Extended Data Fig. 8: Clinical correlates of secretion and gamma-carboxylation scores map to FIX biochemical features.

a, Scatter plot of the mean and standard error of light chain secretion scores (n = 2 replicates) and FIX plasma antigen from individuals with hemophilia B in the EAHAD database (n = 416 variants). Light chain epitope-adjacent positions identified in Extended Data Fig. 4a are removed (n = 19 variants across 38 individuals)¹¹. Dashed horizontal line is 40% FIX plasma antigen. Dashed vertical line is the 5th percentile of the synonymous secretion score distribution. b, Comparison of hemophilia B severity from individuals with hemophilia B in the EAHAD database (n = 1,781 variants) with light chain secretion scores.
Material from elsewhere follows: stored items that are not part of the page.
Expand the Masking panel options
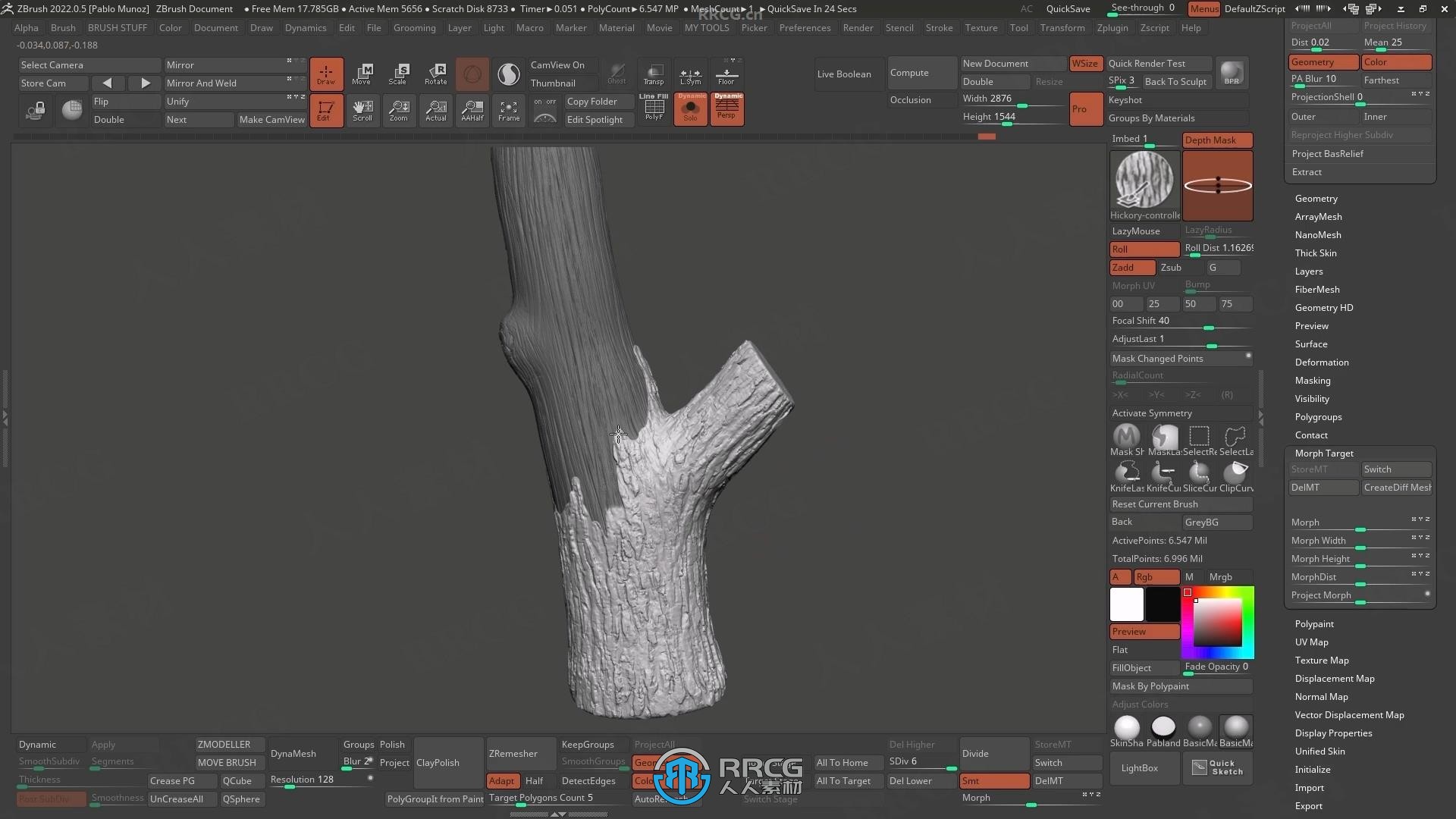Image resolution: width=1456 pixels, height=819 pixels. (x=1313, y=380)
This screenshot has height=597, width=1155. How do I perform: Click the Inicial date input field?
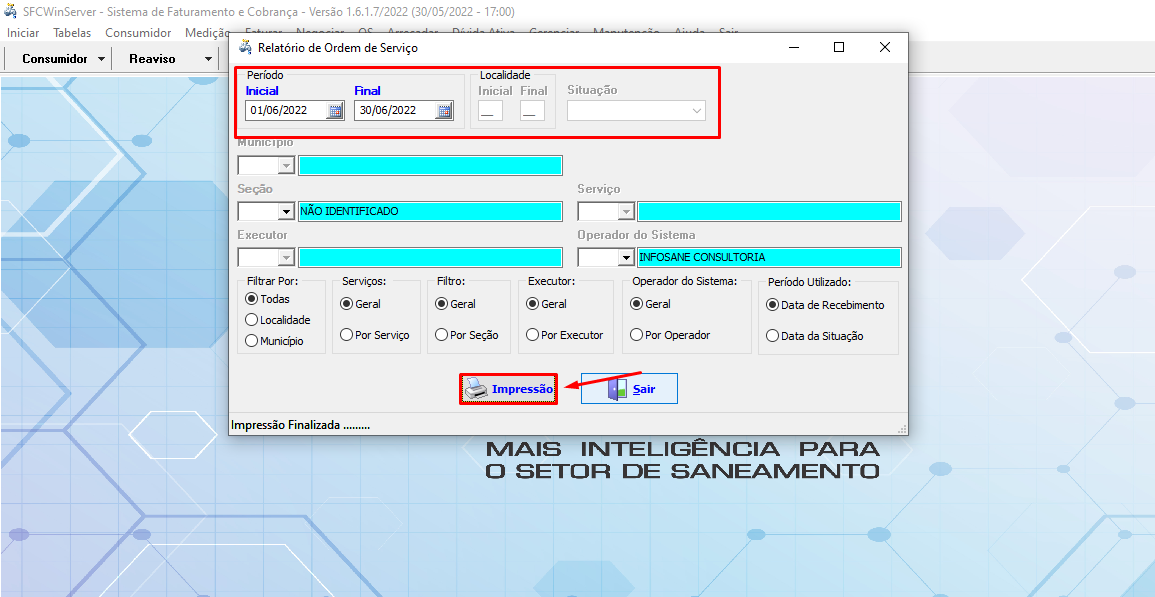click(285, 111)
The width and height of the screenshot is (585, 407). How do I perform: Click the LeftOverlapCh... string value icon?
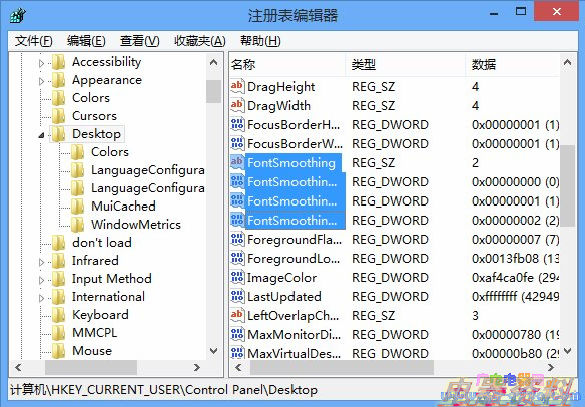237,316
Light chain epitope-adjacent positions identified in Extended Data Fig. 4a are removed (n = 40 variants). Violin plot shows distribution of points with an inset box plot representing the 25th, 50th, and 75th percentiles. Whiskers span the range of data. Dashed horizontal line is the 5th percentile of the synonymous secretion score distribution. p values from a Kruskal–Wallis test adjusted for multiple comparisons by post-hoc Dunn’s test are shown. c, Scatter plot of the mean and standard error of light chain secretion scores (n = 2 replicates) and FIX plasma antigen from individuals harboring gain-of-cysteine variants in the EAHAD database (n = 9 variants across 27 individuals)¹¹. Dashed horizontal line is 40% FIX plasma antigen. Dashed vertical line is the 5th percentile of the synonymous secretion score distribution. d, Bar plot of hemophilia B disease severity in the EAHAD database for individuals harboring gain-of-cysteine variants. e, Bar plot of the number of FIX variants in the EAHAD database and their classification using the random forest model trained on MultiSTEP functional data, by disease severity. Color indicates model prediction. f, Bar plot of the number of FIX propeptide and Gla domain variants in the EAHAD database and their classification using the random forest model trained on MultiSTEP functional data, by disease severity. Color indicates model prediction.